Autor: Susanto, Evelyn, Navarro, Ana Marin, Zhou, Leilei, Sundström, Anders, van Bree, Niek, Stantic, Marina, Moslem, Mohsen, Tailor, Jignesh, Rietdijk, Jonne, Zubillaga, Veronica, Huebner, Jens-Martin, Weishaupt, Holger, Wolfsberger, Johanna, Alafuzoff, Irina, Nordgren, Ann, Magnaldo, Thierry, Siesjo, Peter, Johnsen, John Inge, Kool, Marcel, Tammimies, Kristiina, Darabi, Anna, Johansson, Fredrik K., Falk, Anna, Wilhelm, Margareta
Jazyk: angličtina
Rok vydání: 2020
Předmět:
Zdroj: Proceedings of the National Academy of Sciences of the United States of America
ISSN: 1091-6490
0027-8424
Popis: Significance Here we describe and utilize a model of medulloblastoma, a malignancy accounting for 20% of all childhood brain cancers. We used iPS-derived neural stem cells with a familial mutation causing aberrant SHH signaling. We show that these cells, when transplanted into mouse cerebellum, form tumors that mimics SHH-driven medulloblastoma, demonstrating the development of cancer from healthy neural stem cells in vivo. Our results show that reprogramming of somatic cells carrying familial cancer mutations can be used to model the initiation and progression of childhood cancer.

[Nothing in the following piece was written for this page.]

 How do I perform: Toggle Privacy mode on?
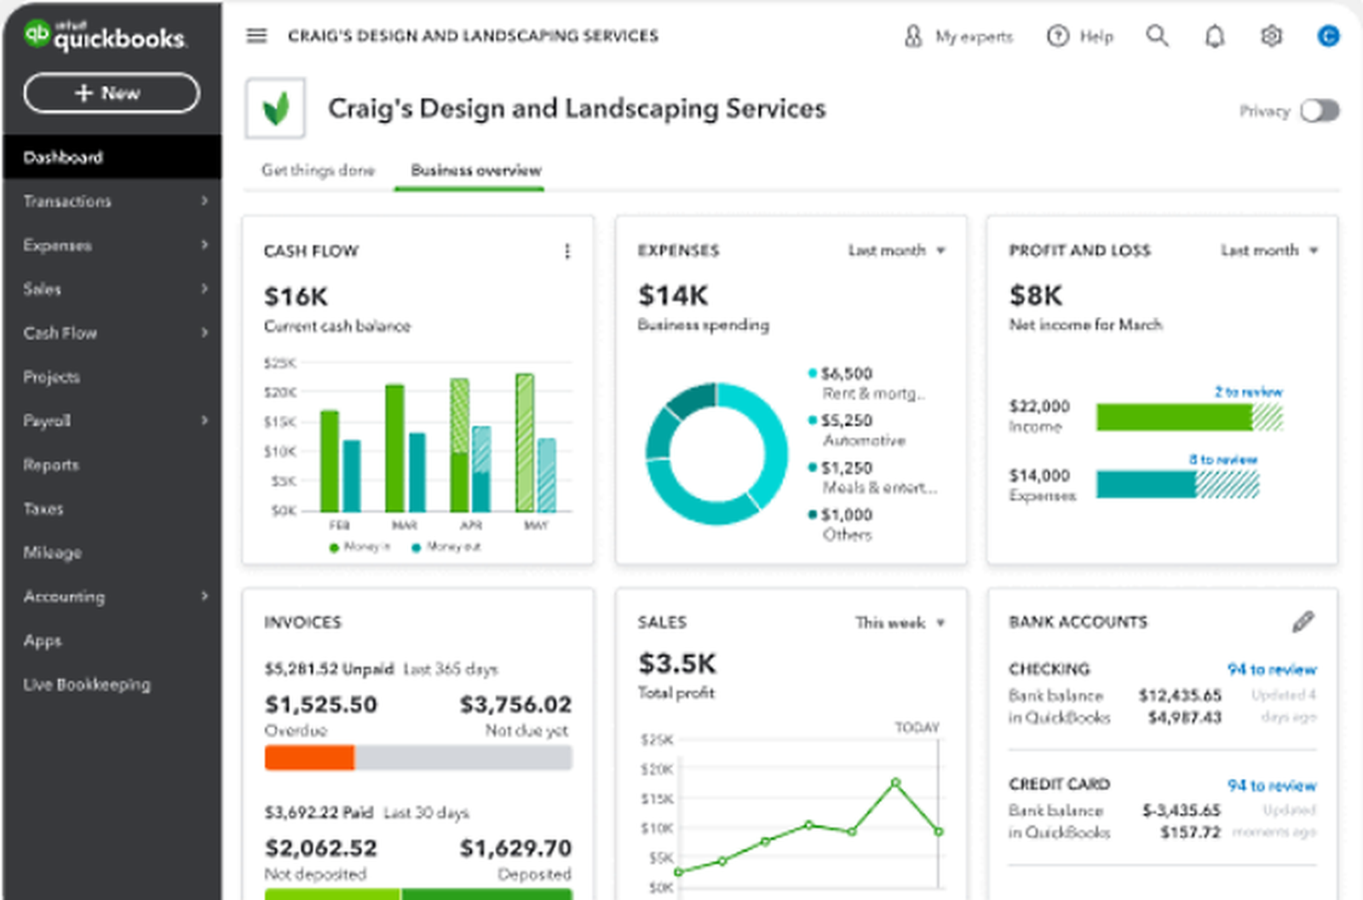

Medulloblastoma is the most common malignant brain tumor in children. Here we describe a medulloblastoma model using Induced pluripotent stem (iPS) cell-derived human neuroepithelial stem (NES) cells generated from a Gorlin syndrome patient carrying a germline mutation in the sonic hedgehog (SHH) receptor PTCH1. We found that Gorlin NES cells formed tumors in mouse cerebellum mimicking human medulloblastoma. Retransplantation of tumor-isolated NES (tNES) cells resulted in accelerated tumor formation, cells with reduced growth factor dependency, enhanced neurosphere formation in vitro, and increased sensitivity to Vismodegib. Using our model, we identified LGALS1 to be a GLI target gene that is up-regulated in both Gorlin tNES cells and SHH-subgroup of medulloblastoma patients. Taken together, we demonstrate that NES cells derived from Gorlin patients can be used as a resource to model medulloblastoma initiation and progression and to identify putative targets.